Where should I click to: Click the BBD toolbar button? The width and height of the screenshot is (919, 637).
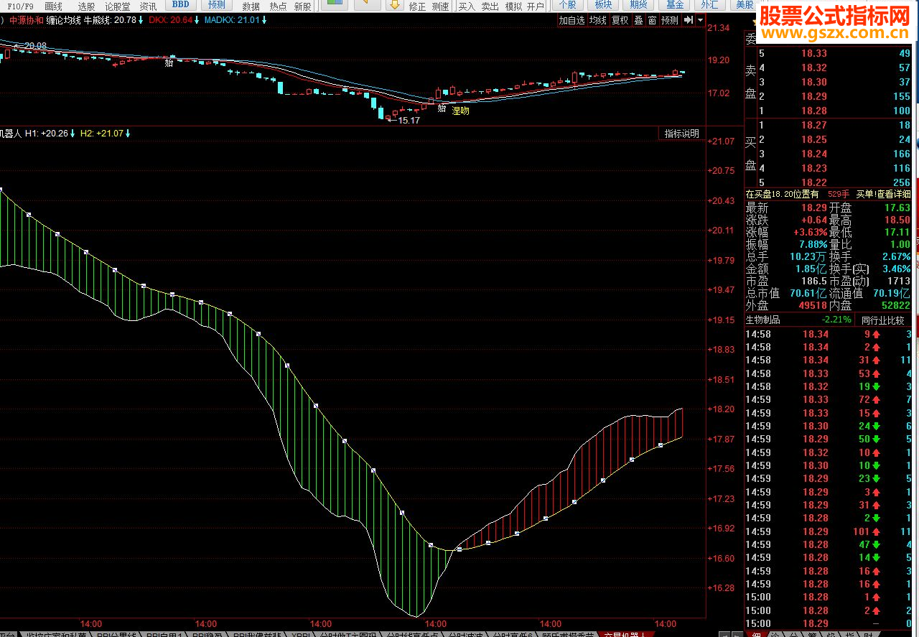180,5
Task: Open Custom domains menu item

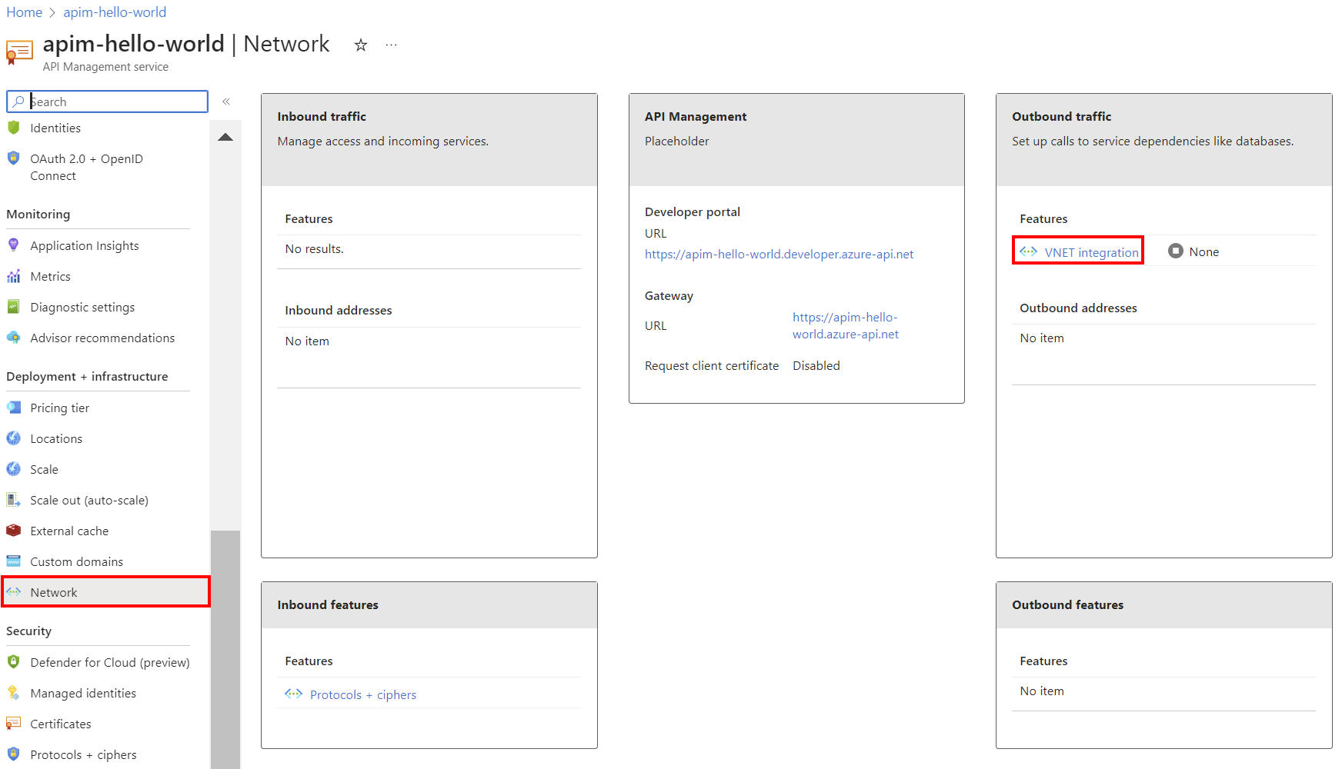Action: [76, 561]
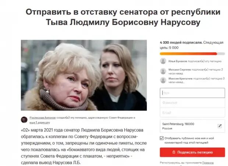Screen dimensions: 228x166
Task: Toggle the public name display checkbox
Action: tap(161, 138)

--------------------------------

Problem description:
Repeat the data above exactly, images excluded.

Response for this exercise:
Where should I click to: Click the BBD toolbar button? The width and height of the screenshot is (919, 637).
180,5
Task: Open Custom domains menu item

Action: [76, 561]
Screen dimensions: 228x166
Task: Toggle the public name display checkbox
Action: tap(161, 138)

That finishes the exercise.